(Stored data entries)
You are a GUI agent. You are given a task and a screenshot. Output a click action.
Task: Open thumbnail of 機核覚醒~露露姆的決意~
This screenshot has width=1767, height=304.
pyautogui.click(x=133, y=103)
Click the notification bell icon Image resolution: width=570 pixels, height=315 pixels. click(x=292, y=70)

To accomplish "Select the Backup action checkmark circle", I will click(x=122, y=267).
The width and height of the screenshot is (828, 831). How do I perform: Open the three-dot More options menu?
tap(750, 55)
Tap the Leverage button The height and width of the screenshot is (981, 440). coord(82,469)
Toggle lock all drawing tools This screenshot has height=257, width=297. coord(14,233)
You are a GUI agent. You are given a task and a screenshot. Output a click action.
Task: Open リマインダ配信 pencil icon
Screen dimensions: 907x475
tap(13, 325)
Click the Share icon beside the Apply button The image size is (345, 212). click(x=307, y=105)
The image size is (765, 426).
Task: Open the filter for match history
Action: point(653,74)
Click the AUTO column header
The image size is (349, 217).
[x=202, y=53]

==

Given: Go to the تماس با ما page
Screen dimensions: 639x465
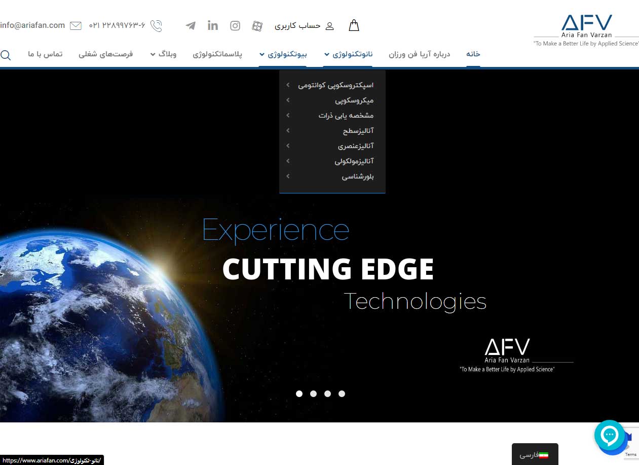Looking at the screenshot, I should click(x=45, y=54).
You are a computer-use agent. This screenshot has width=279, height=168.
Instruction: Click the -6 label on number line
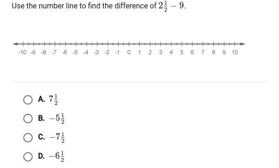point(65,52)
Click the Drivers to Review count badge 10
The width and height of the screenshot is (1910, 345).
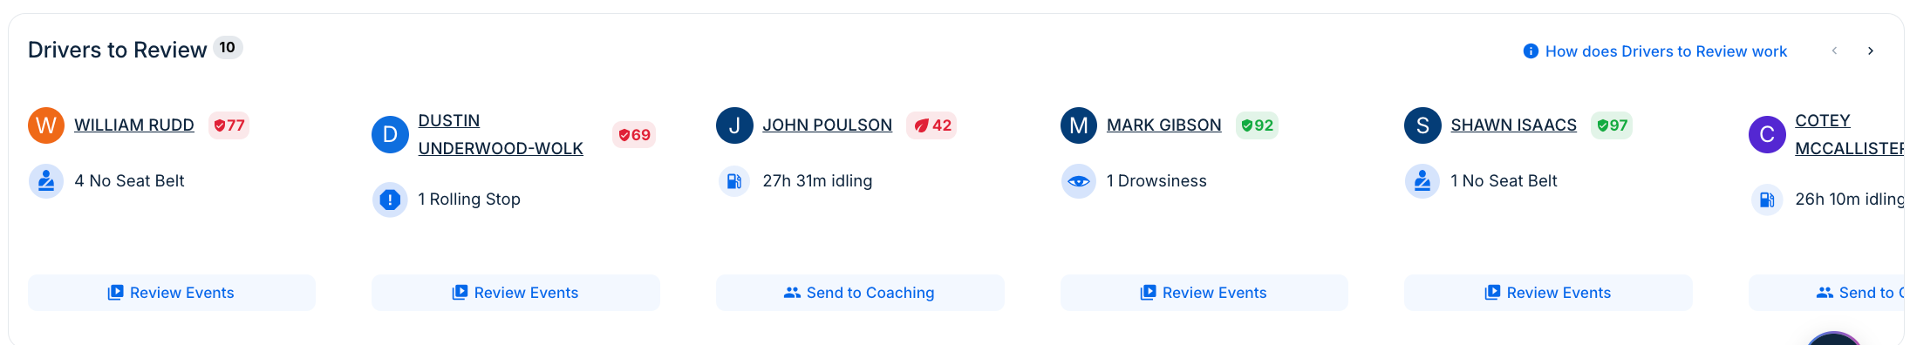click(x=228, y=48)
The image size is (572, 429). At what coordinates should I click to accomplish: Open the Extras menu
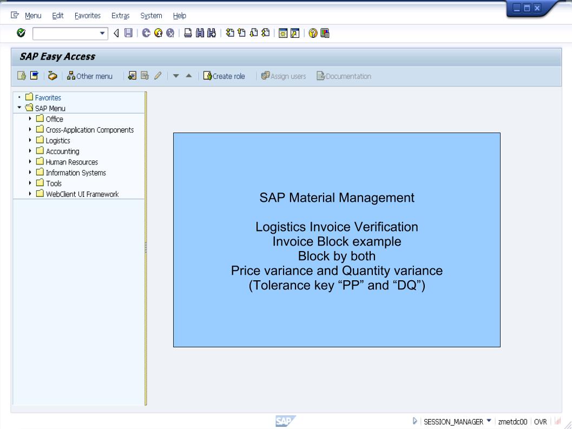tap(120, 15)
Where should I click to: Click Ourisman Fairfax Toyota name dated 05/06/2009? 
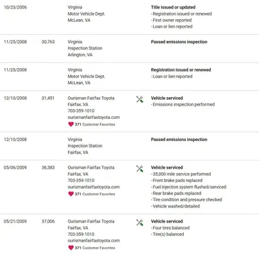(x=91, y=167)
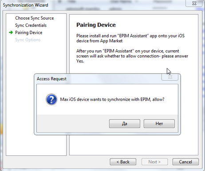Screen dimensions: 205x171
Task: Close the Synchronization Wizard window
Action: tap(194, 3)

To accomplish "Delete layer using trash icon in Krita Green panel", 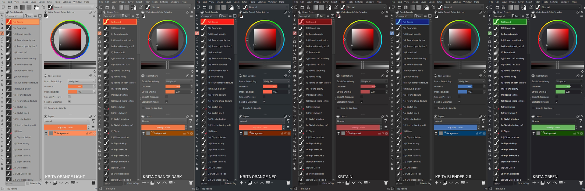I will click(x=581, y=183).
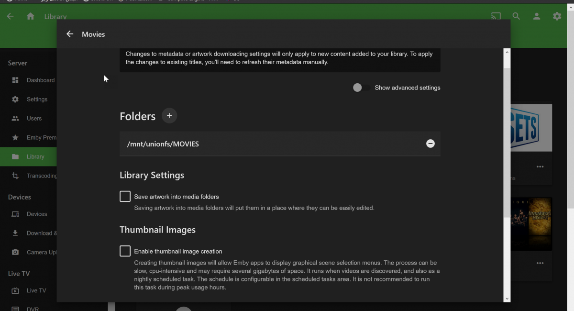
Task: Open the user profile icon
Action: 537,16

---

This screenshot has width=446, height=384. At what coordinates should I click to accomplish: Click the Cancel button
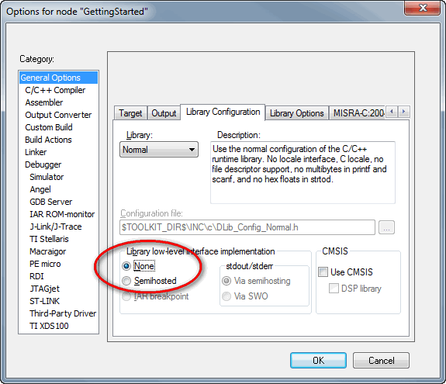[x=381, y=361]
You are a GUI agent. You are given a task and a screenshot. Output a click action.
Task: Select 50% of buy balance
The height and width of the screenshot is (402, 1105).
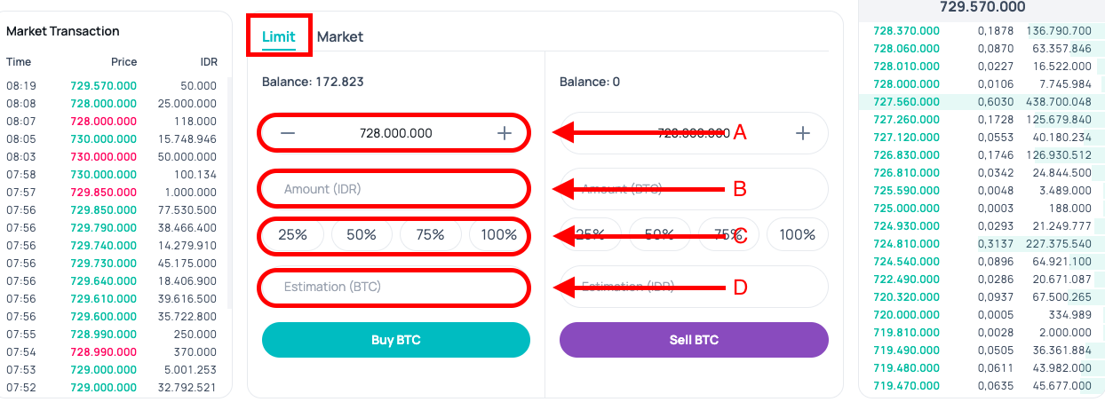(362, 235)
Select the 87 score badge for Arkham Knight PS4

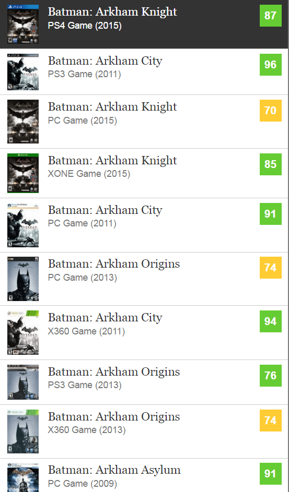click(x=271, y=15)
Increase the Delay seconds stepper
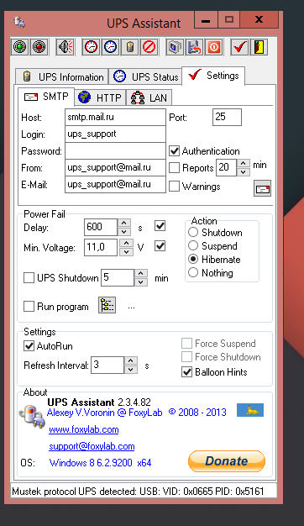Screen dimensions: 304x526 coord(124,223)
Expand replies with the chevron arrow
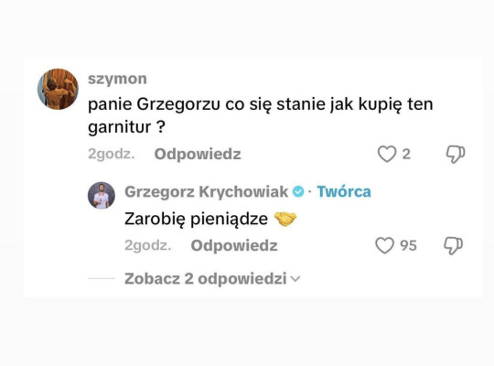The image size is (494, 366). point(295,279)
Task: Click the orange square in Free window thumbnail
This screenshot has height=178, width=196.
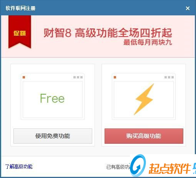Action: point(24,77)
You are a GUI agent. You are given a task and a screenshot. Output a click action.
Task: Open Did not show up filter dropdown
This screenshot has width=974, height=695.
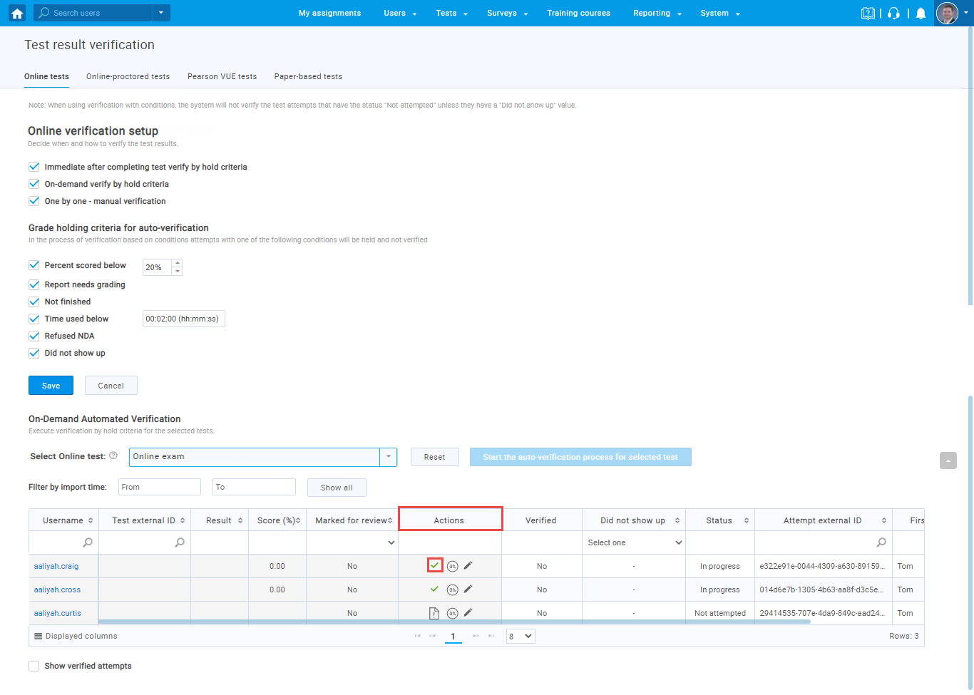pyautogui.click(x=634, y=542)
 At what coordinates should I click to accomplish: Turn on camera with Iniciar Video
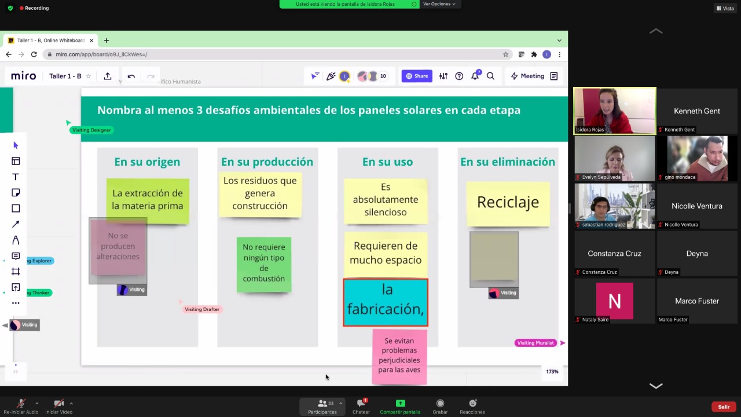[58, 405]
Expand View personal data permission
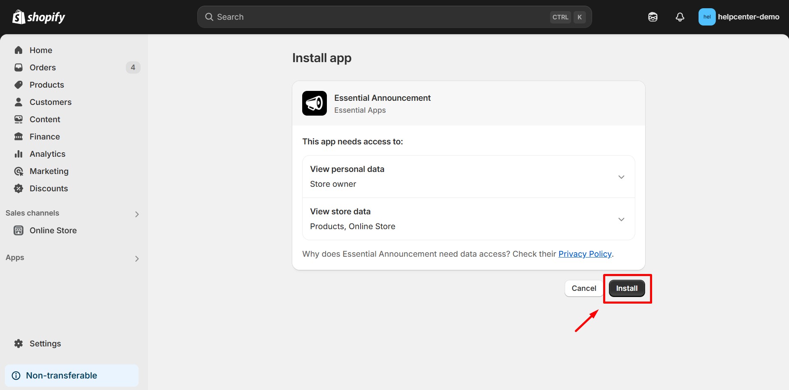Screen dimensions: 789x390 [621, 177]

[WHAT IS BEING ASKED] An answer is complete only when it holds every line above containing the string "thumbnail".

[TASK RESPONSE]
Task: Open thumbnail of 機核覚醒~露露姆的決意~
Task: Click the orange square in Free window thumbnail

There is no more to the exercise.